The data =>

★ ★ ★ ★ ★ ★ ★

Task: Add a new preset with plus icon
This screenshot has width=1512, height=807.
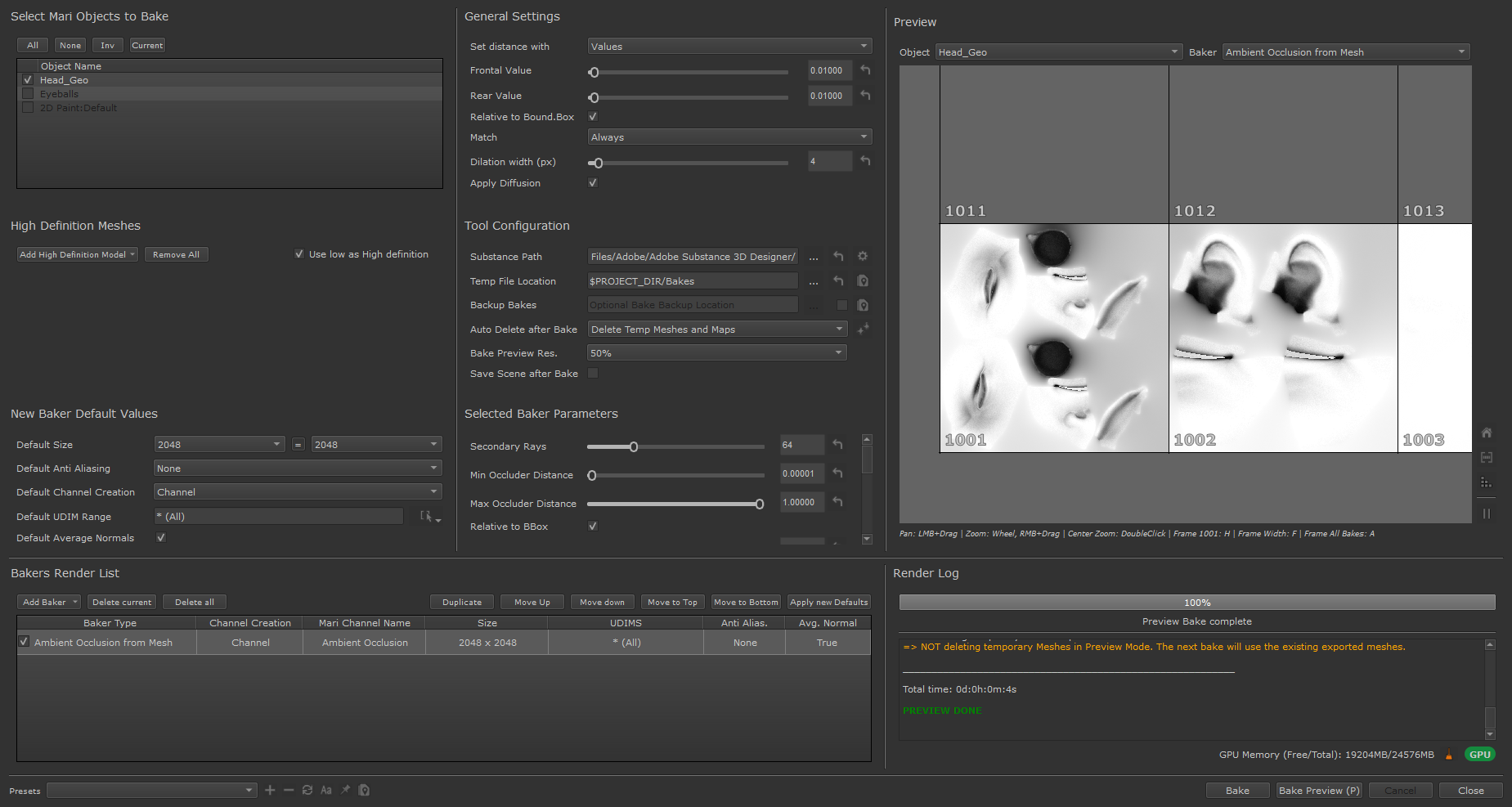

★ ★ ★ ★ ★ ★ ★

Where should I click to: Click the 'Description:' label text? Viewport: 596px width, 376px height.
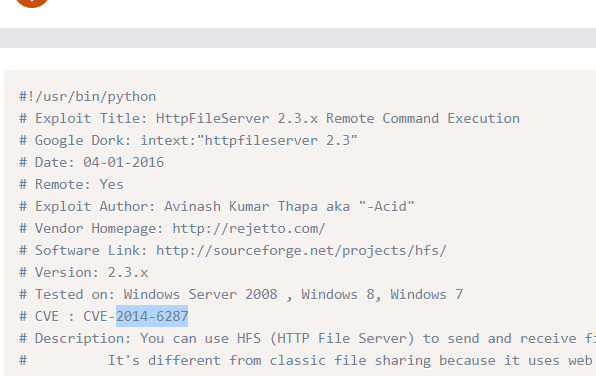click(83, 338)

★ ★ ★ ★ ★ ★ ★

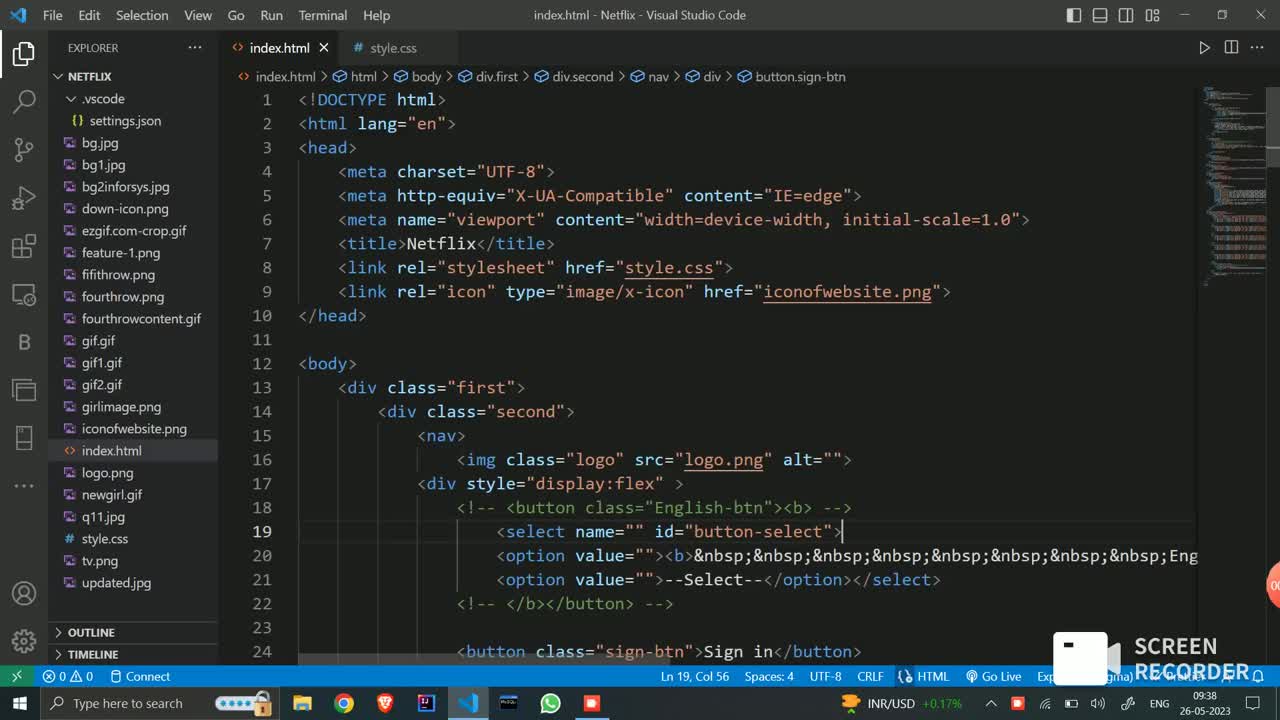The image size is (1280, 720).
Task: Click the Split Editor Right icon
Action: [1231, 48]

★ ★ ★ ★ ★ ★ ★

About this exercise =>
All lines above from the one with "Task: Add a new preset with plus icon" to the one with "This screenshot has width=1512, height=807.", inclusive, should be copied exactly, and no other lines.

Task output =>
Task: Add a new preset with plus icon
This screenshot has width=1512, height=807.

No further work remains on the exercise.